In particular, individual sub-projects have the following objectives:
Project 1 Ingeborg Krägeloh-Mann Tübingen Germany
To
make an epidemiological survey and description of the natural course
of metachromatic leukodystrophy manifesting during childhood and adolescence.
Project 2 Hans Joachim Galla / Münster / Germany
To set up in vitro experiments in order
to characterize the receptors and the mechanism responsible for endothelial
cells absorption and effective transfer to the brain of ASA enzyme.
Project 3 David Begley / Londra / UK
To use mice animal models for testing the effectiveness of the recombinant human enzyme ASA (rhASA) combined with nano particles vector and verifying its ability to cross the BBB and successfully reach the brain.
Project 4 Ingolf Blasig / Berlino / Germany
To set up procedures for in vitro preparation of ASA enzyme and test its effectiveness in combination with fusion peptides that should facilitate its passage trough the BBB.
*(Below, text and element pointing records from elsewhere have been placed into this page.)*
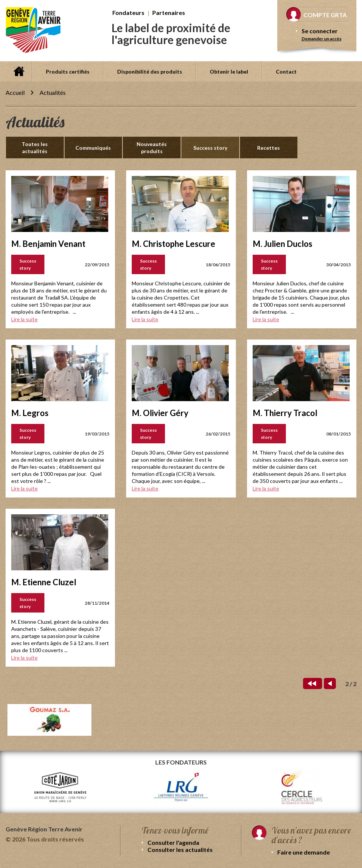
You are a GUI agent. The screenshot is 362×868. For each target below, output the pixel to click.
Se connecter (319, 31)
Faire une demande (303, 852)
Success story (210, 148)
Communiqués (93, 148)
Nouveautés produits (152, 148)
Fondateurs (128, 12)
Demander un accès (321, 38)
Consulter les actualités (180, 849)
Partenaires (169, 12)
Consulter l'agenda (173, 842)
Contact (286, 71)
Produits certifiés (68, 71)
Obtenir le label (229, 71)
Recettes (268, 148)
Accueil (19, 71)
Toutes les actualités (35, 148)
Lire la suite (24, 319)
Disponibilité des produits (150, 71)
Project 5 Jörg Kreuter Francoforte / Germany
Cooperation Partner Svetlana
Gelperina, Nanosystem LTD, Mosca Russia
To develop and employ nanoparticles allowing ASA enzyme to bypass the BBB. To test diverse nano particles made of different polymeric materials and verify the efficiency and biocompatibility.
Project 6 Volkmar Gieselmann / Bonn/ Germany
To research and develop, by mean of transgenic mice, tools that allow the inactivation of the cerebroside transferase enzyme (CST) useful for the substrate reduction therapy.
Project 7 Maurizio Scarpa / Padova e Angelo Luigi Vescovi / Milano Italy
To use neural stem cell as treatment for MLD.
Project 8 Alessandra Biffi / Milano / Italy
To use haematopoietic stem cell gene therapy for metachromatic leukodystrophy.